Penyidik Bareskrim Mabes Polri menggeledah kantor Pertamina Foundation terkait kasus korupsi dana corporate social responsibility (CSR) Pertamina sepanjang 2012-2014 di kawasan Simprug, Jakarta, Selasa (1/9). Bareskrim Mabes Polri mengusut kasus dugaan korupsi "Menabung 100 Juta Pohon" proyek tahun 2011-2015 dengan kerugian negara dalam korupsi ini sebesar Rp126 miliar dari total nilai proyek Rp256 miliar. ANTARA FOTO/Reno Esnir/foc/15.

Jakarta, Aktual.com – Penyidik Bareskrim Polri menggeledah kediaman mantan Senior Vice President (SVP) Asset Management PT Pertamina (Persero), Gathot Harsono. Penggeledahan tersebut merupakan kelanjutan kasus dugaan korupsi penjualan aset Pertamina.

“Iya (ada penggeledahan),” kata Kasubdit V Direktorat Tindak Pidana Korupsi (Tipikor) Bareskrim Polri Kombes Indarto, Jakarta, Selasa (29/8).

Adapun penyidik menggeledah salah satu rumah milik Gathot yang berada di bilangan Slipi, Jakarta Barat. Hingga saat ini penggeledahan tersebut masih terus berlangsung.

“Masih berlangsung penggeledahannya,” ujar dia.

Lebih lanjut, Indarto menjelaskan penggeledahan juga bertujuan untuk menemukan jejak tersangka yang saat ini masih dalam Daftar Pencarian Orang (DPO).

“Tujuan utama mencari Gathot yang DPO,” singkatnya.

Direktorat Tindak Pidana Korupsi Bareskrim Polri menetapkan Senior Vice President (SVP) Asset Management PT Pertamina, Gathot Harsono sebagai tersangka dalam dugaan korupsi penjualan aset Pertamina tahun 2011.

Penetapan tersebut melalui mekanisme gelar perkara pada 15 Juni 2017. Selain itu, penyidik telah memperoleh hasil perhitungan sementara kerugian negara Badan Pemeriksa Keuangan (BPK).

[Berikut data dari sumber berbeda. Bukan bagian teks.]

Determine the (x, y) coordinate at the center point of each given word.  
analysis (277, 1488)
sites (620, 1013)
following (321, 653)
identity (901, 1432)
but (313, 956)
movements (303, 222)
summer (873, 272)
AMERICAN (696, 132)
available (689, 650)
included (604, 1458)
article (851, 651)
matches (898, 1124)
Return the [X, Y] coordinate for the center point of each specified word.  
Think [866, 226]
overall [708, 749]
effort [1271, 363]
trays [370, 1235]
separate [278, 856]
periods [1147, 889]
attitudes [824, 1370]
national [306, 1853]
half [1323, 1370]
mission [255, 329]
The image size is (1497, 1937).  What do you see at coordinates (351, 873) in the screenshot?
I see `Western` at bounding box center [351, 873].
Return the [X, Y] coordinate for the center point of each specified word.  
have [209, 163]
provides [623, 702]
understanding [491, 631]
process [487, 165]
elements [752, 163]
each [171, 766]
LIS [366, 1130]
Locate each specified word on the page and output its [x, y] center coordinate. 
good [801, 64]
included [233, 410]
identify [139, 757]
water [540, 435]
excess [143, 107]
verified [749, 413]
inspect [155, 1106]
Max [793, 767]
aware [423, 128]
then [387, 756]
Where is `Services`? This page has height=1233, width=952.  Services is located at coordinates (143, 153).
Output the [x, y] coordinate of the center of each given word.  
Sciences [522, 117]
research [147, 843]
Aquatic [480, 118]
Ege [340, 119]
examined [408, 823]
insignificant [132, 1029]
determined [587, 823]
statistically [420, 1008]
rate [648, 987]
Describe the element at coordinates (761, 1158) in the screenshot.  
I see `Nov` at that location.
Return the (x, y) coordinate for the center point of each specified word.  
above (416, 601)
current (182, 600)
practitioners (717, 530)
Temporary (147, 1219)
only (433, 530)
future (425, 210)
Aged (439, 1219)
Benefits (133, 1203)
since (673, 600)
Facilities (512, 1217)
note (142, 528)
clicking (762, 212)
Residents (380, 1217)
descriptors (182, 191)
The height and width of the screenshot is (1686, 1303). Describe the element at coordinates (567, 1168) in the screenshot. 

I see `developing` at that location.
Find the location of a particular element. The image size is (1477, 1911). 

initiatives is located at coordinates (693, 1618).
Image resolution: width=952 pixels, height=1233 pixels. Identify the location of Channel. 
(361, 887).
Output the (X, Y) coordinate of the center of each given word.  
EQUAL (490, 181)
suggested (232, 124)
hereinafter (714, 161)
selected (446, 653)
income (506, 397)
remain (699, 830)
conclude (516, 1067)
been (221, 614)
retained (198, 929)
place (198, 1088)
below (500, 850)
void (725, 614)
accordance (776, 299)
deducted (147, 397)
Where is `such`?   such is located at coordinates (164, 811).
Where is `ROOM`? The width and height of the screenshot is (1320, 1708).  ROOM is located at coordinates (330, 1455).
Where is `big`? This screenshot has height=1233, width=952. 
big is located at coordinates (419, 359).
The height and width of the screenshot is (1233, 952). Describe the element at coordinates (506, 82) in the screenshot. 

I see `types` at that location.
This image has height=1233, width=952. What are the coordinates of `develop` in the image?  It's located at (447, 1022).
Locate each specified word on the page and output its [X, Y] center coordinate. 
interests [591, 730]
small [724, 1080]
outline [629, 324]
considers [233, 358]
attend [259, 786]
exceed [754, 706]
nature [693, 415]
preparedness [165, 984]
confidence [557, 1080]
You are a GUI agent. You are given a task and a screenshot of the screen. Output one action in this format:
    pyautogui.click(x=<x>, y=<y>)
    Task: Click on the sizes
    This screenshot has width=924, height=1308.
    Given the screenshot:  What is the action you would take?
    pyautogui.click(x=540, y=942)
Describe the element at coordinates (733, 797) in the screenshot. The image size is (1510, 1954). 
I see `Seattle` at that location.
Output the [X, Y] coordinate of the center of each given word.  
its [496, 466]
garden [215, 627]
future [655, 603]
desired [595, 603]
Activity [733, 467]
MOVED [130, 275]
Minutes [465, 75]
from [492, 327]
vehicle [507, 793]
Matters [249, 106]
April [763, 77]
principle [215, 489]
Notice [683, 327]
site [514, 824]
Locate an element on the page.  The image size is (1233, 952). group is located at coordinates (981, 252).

Aset yang dijual Pertamina yaitu tanah seluas 1.088 meter persegi di kawasan Simprug, Kebayoran Lama, Jakarta Selatan. Terkait barang bukti berupa benda tak bergerak tersebut saat ini telah disita polisi.

Kemudian, penyidik juga sudah menyita sejumlah barang bukti lainnya. Salah satunya surat berharga berupa dokumen penjualan tanah ketika melakukan penggeledahan di kantor Pertamina.

Berdasarkan penelusuran, penjualan aset tanah milik perusahaan pelat merah tersebut dilakukan pada 12 Oktober 2011. Pertamina yang ketika itu dipimpin Karen Agustiawan menjualnya kepada Mayjen TNI (Purn) Haposan Silalahi senilai Rp1,16 miliar.

Padahal harga NJOP tanah saat itu sebesar Rp9,65 miliar. Namun berselang 2,5 bulan kemudian, atau pada 27 Desember 2011 Haposan menjual kepada pihak ketiga yaitu Lydia Swandajani Setiawati seharga Rp10,49 miliar. Dalam laporan hasil audit BPK, jumlah kerugian negara kasus ini mencapai 40,9 miliar.

Sebelumnya, penyidik Direktorat Tindak Pidana Korupsi memeriksa dua saksi penting kasus ini yaitu mantan Direktur Utama (Dirut) PT Pertamina, Karen Agustiawan, dan eks Direktur Umum Pertamina yang juga bekas pimpinan KPK, Waluyo.

Keduanya digarap polisi, Selasa 25 Juli pekan lalu. Pemeriksaan dalam rangka menelisik serta mendalami adanya dugaan keterlibatan petinggi Pertamina kala itu, setelah penyidik menetapkan bekas anak buah Karen dan Waluyo tersangka.